Après que la Chambre des représentants des États-Unis ait raccourci temporairement la session de septembre, le rythme d'avancement de la loi CLARITY, suivie de près par l'industrie des cryptomonnaies, a connu de nouvelles incertitudes. Selon le nouvel agenda, la Chambre des représentants mettra fin à cette session avant le 17 septembre, tandis que le Sénat devait initialement procéder à son premier vote le 15 septembre.
La session de la Chambre des représentants se termine plus tôt que prévu
Cet ajustement réduit la fenêtre de temps disponible pour la Chambre des représentants pour traiter le projet de loi. Même si le Sénat progresse selon le planning initial, le temps restant pour la Chambre des représentants est très limité, ce qui augmente la difficulté de faire adopter le projet de loi avant les élections de mi-mandat.
Le journaliste Jake Sherman a révélé ce changement d'agenda.

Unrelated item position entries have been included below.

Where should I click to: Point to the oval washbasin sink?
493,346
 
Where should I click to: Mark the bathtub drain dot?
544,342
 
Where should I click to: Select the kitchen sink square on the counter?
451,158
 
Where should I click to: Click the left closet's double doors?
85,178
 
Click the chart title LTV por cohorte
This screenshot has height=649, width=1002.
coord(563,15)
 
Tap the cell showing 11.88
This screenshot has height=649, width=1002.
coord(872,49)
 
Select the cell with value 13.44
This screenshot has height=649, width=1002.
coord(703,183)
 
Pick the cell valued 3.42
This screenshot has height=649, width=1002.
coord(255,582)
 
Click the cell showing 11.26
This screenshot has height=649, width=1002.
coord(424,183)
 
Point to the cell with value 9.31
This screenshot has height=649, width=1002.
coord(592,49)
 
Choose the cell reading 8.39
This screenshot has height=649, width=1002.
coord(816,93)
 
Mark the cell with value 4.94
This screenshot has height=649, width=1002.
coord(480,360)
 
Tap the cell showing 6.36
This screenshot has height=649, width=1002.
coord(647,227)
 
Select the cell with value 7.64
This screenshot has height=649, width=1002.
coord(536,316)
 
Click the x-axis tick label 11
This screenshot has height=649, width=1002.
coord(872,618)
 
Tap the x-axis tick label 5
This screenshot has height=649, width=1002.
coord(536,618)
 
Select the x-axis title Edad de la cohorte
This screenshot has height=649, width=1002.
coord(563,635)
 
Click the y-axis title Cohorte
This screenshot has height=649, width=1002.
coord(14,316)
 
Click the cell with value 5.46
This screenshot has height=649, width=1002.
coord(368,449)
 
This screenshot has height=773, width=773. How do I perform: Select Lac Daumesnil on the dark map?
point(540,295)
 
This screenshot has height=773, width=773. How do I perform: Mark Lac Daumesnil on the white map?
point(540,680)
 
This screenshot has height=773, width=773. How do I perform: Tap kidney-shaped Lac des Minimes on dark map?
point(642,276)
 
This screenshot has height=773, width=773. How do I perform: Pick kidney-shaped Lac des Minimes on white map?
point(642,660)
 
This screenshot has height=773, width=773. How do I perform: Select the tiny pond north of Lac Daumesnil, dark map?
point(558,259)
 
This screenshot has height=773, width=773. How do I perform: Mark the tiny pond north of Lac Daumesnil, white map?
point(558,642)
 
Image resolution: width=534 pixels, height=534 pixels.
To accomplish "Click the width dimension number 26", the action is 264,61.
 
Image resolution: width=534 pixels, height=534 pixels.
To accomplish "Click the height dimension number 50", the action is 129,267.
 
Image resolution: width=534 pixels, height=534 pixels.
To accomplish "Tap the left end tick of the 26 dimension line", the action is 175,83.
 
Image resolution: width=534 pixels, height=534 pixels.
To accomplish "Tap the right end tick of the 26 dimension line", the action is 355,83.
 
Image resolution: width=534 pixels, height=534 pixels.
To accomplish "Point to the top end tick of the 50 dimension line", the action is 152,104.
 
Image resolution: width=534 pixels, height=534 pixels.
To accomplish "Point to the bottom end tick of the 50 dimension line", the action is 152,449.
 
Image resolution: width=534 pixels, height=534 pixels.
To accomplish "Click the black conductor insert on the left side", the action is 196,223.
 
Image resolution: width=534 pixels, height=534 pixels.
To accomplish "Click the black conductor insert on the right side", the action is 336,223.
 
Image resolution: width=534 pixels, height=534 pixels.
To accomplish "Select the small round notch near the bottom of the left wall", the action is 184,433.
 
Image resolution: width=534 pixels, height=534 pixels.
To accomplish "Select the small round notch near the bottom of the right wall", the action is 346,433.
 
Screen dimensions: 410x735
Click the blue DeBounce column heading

Après cette annonce, les observateurs du secteur ont largement estimé que cela pourrait constituer un retard significatif dans le processus législatif américain sur les cryptomonnaies cette année.
La fenêtre avant les élections de mi-mandat se rétrécit
Si la Chambre des représentants ne prévoit pas de vote pendant cette session, la loi CLARITY pourrait être reportée à la session « lame duck » après les élections de mi-mandat. À ce moment-là, le contrôle des deux chambres du Congrès pourrait changer, ce qui pourrait également affecter le rythme de progression de la loi.
Pour l'industrie des cryptomonnaies, le timing est particulièrement sensible. Le marché a constamment surveillé la possibilité que le Congrès américain adopte cette année un cadre de régulation fédérale plus clair, afin de résoudre des questions persistantes depuis longtemps, telles que la détermination de l'autorité réglementaire pour les actifs numériques.
L'industrie note un nouveau ralentissement de la législation
La réduction de cette session ne signifie pas que le projet de loi est abandonné, mais elle augmente effectivement le risque de report. À l'avenir, l'attention du marché passera du vote initial au Sénat à la question de savoir si la Chambre des représentants pourra encore réserver suffisamment de temps avant les élections pour avancer les procédures suivantes.